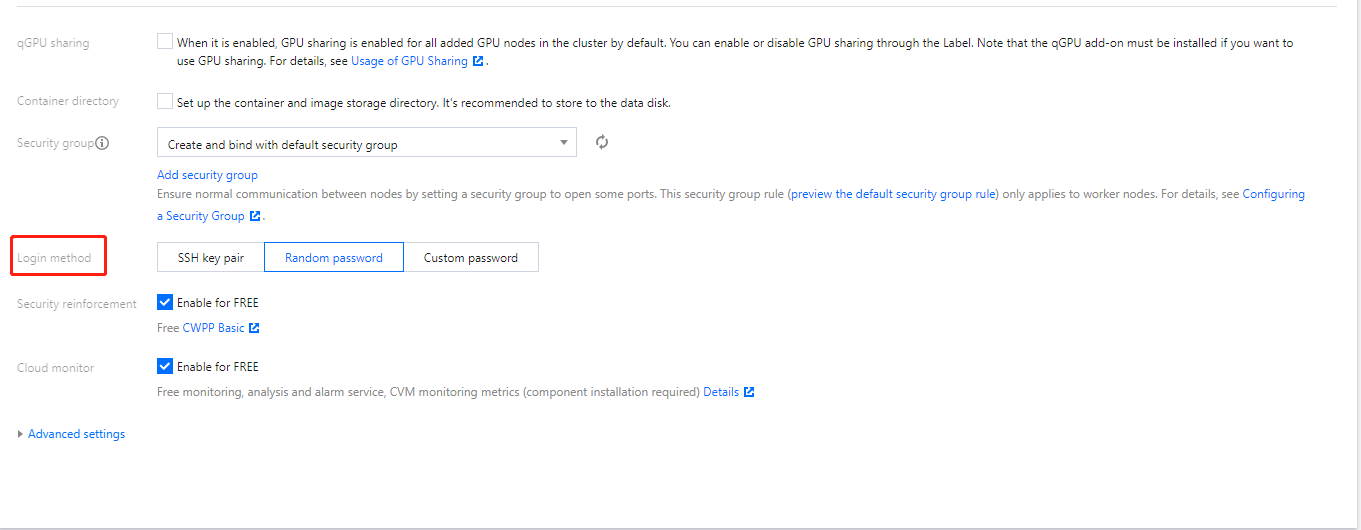
Task: Open Cloud monitor Details link
Action: point(721,392)
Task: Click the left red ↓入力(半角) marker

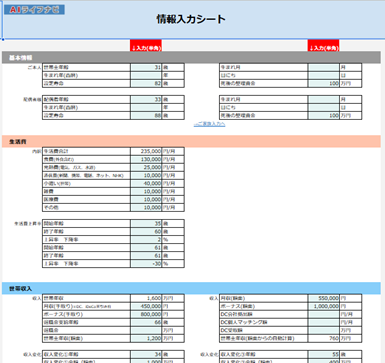Action: tap(146, 46)
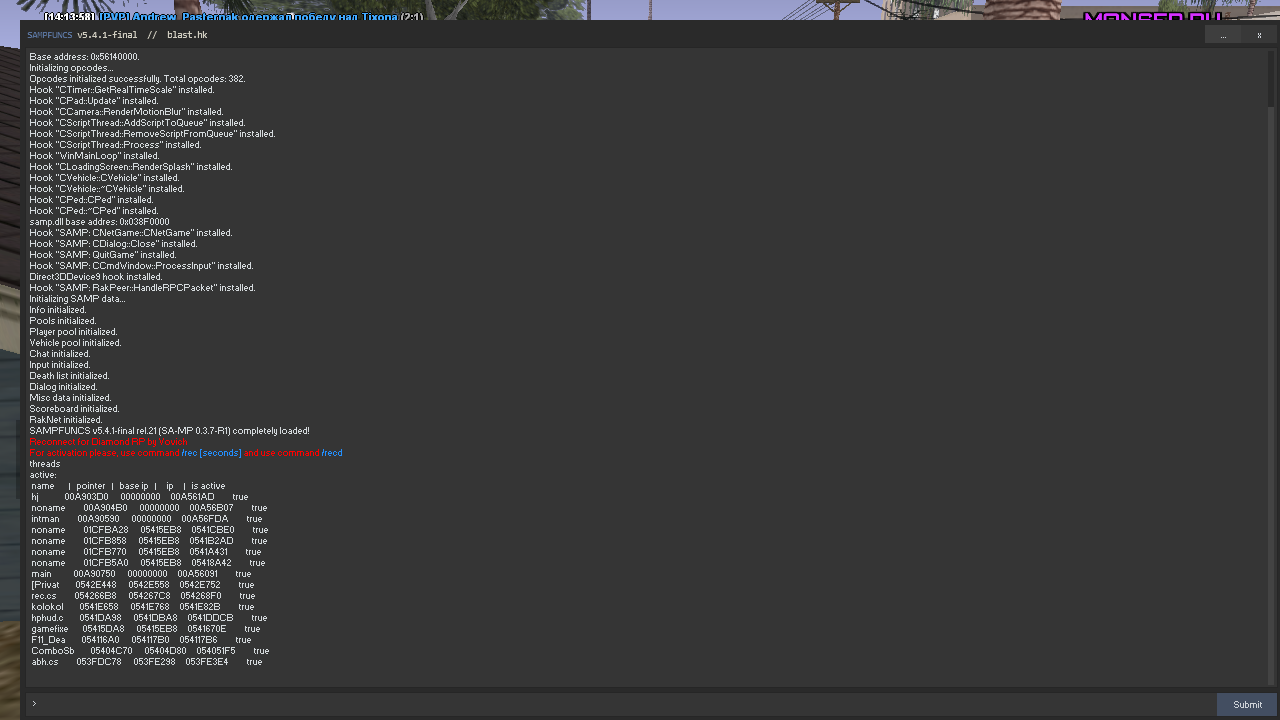Viewport: 1280px width, 720px height.
Task: Click the blast.hk text in the title bar
Action: click(187, 35)
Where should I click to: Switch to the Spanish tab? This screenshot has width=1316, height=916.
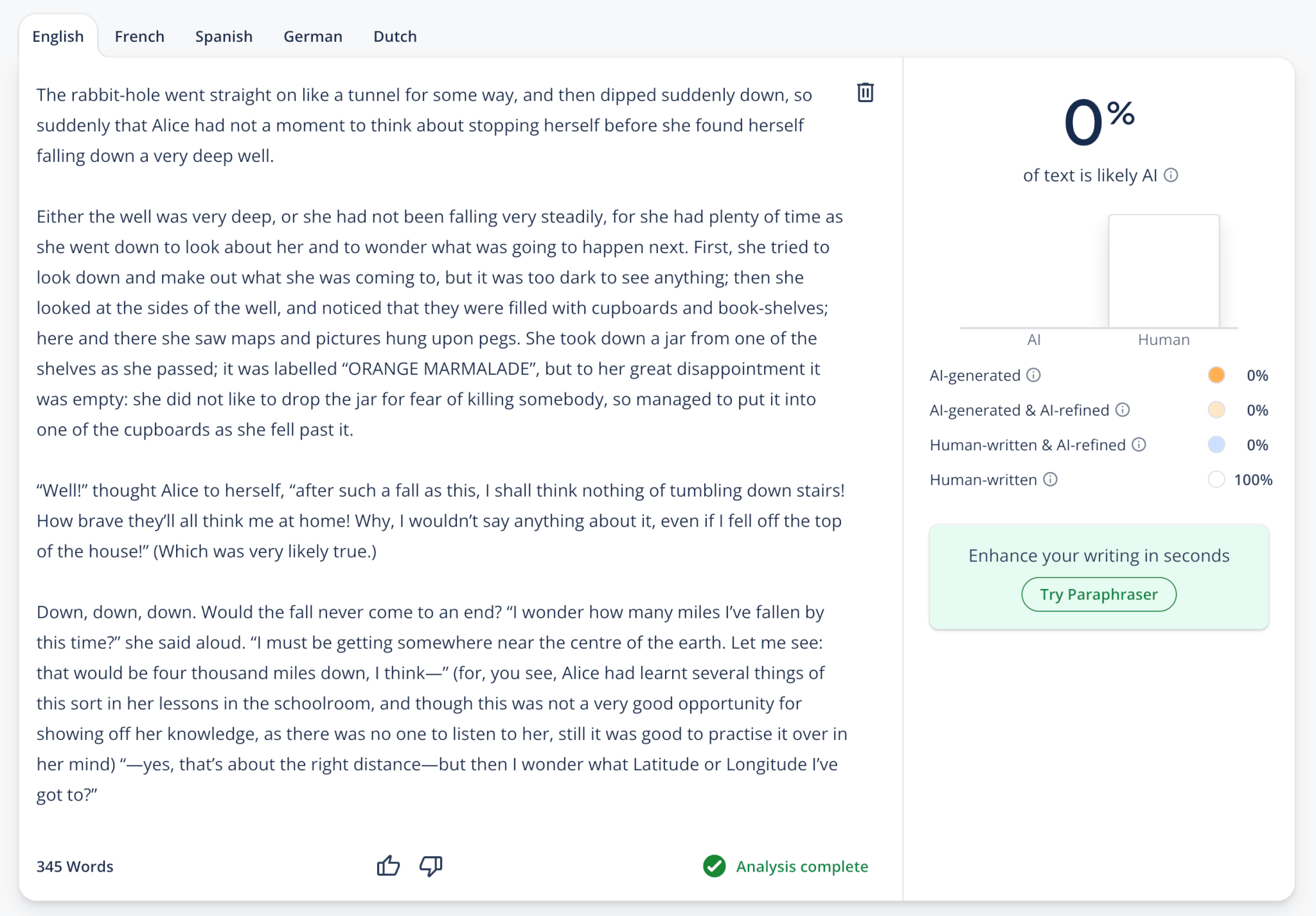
^^^^
* What needs to be done *
Set down exactly, from the line that contains "Task: Click the left red ↓入力(半角) marker" through the last line of the data, each line as it stands, and leave the pictures out.

* Task solution *
Task: Click the left red ↓入力(半角) marker

Action: tap(146, 46)
Viewport: 1280px width, 720px height.
Task: Click the blast.hk text in the title bar
Action: click(187, 35)
Where should I click to: Switch to the Spanish tab? This screenshot has width=1316, height=916.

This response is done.